* **EXERCISES**:
a) Answer these questions from the text on painting in cold weather:
(i) What temperature range does it give for cold weather?
(ii) What are alkyd and oil paints based on?
(iii) What happens to latex paints at low temperatures?
b) Transcribe the text on painting in cold weather between "How to paint in cold weather? This" and "following these tips.", inclusive.

### PAGE

How to paint in cold weather? This is one of the most asked questions among homebuilders and handyman workers that are trying to get everything done by the end of the year. As you might know painting is seasonal and there are many adverse factors when painting in cold weather. Cold weather might be referred as temperatures ranging between 35 to 50 degrees Fahrenheit. So, How to paint in cold weather? If you don’t have any other option, try following these tips.
How to Paint in Cold Weather: The Facts
It is important to understand how really low temperatures can affect paint application and how it changes the drying pattern, characteristics and performance of the paint. Cold weather affects painting because alkyd and oil paints are based on natural oils and resins that at low temperatures become more viscous. So when painting in cold weather, or even at subzero temperatures, some paints, will become very thick or semi-solid that might require excessive thinning. However, latex paints will freeze at low temperatures, requiring some special additives to improve freeze/thaw resistance in paints. These same additives could be used for hot weather painting making easier the brushing and rolling process. Latex paints are affected solely by the slower evaporation rate of water and volatile additives at low temperatures
How to Paint in Cold Weather: How to identify if the Paint is Unusable?

######
### EXTRACTED INFORMATION

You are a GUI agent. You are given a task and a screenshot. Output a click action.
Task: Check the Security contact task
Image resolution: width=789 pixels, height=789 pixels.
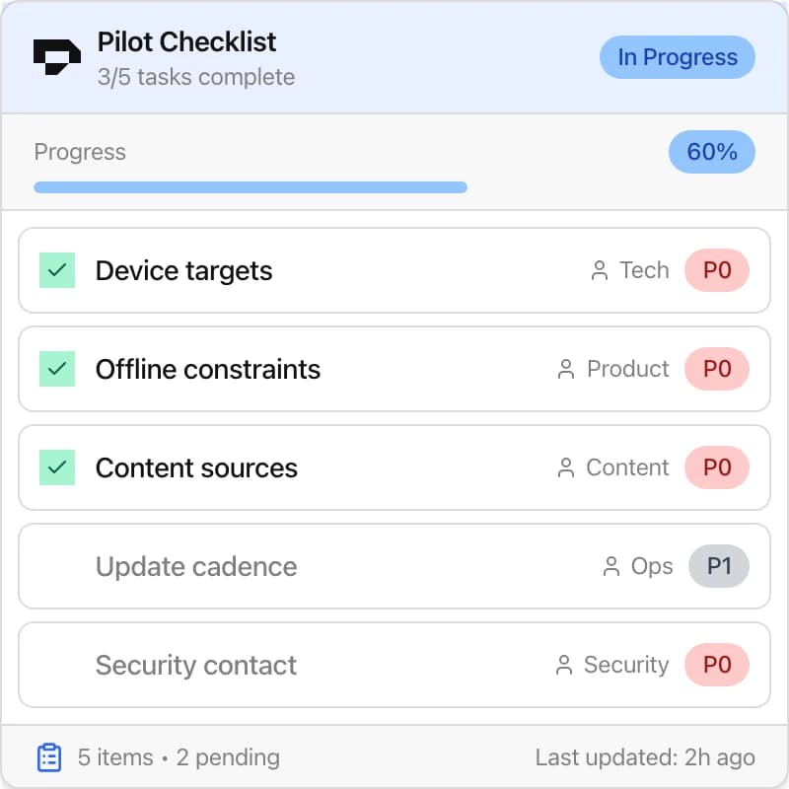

######
### EXTRACTED INFORMATION

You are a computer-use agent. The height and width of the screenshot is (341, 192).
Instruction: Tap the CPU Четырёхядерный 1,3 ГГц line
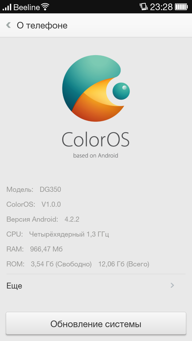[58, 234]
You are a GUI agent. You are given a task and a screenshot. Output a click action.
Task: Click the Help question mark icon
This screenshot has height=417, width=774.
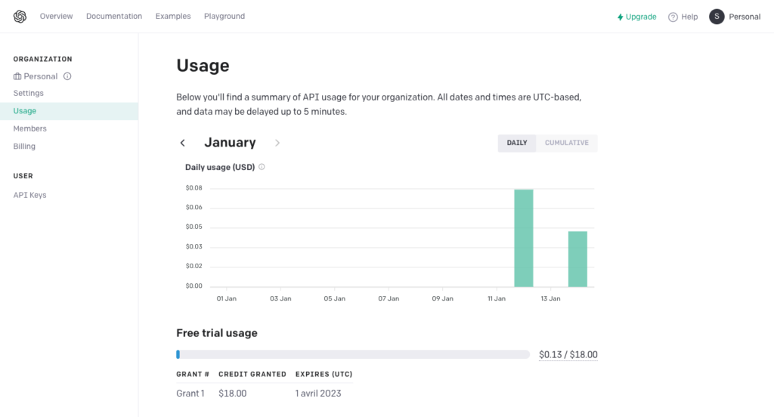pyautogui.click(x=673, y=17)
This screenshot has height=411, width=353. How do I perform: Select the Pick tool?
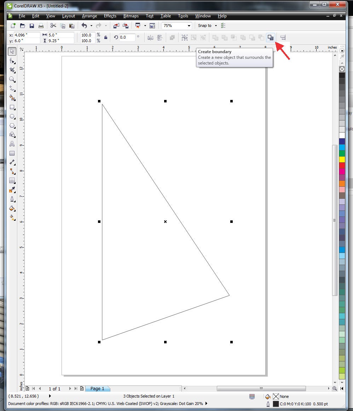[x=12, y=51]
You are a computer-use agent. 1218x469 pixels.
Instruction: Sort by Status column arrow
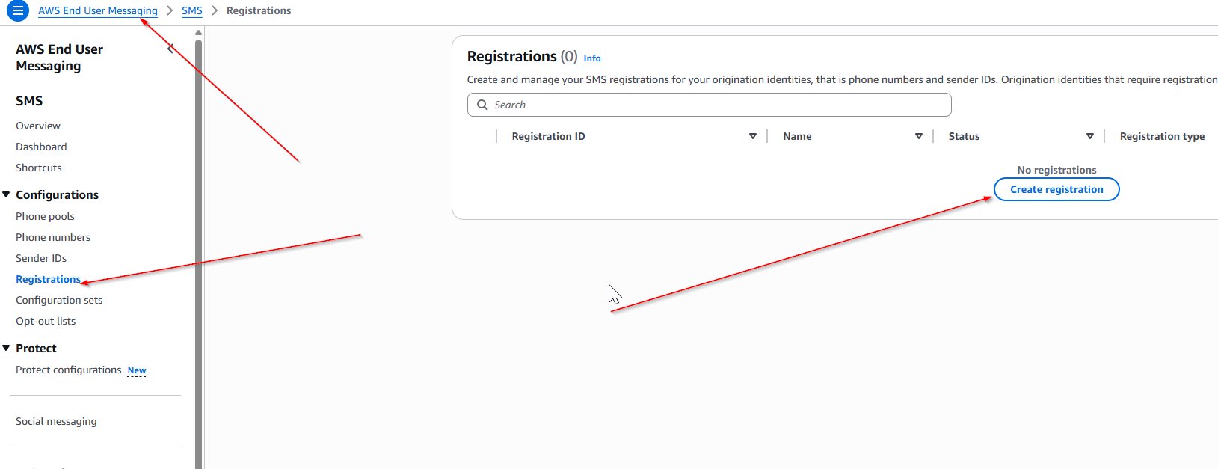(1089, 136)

######

* **FINAL RESULTS**:
a)
(i) Temperatures between 35 and 50 degrees Fahrenheit.
(ii) Natural oils and resins.
(iii) They freeze.

b)
How to paint in cold weather? This is one of the most asked questions among homebuilders and handyman workers that are trying to get everything done by the end of the year. As you might know painting is seasonal and there are many adverse factors when painting in cold weather. Cold weather might be referred as temperatures ranging between 35 to 50 degrees Fahrenheit. So, How to paint in cold weather? If you don’t have any other option, try following these tips.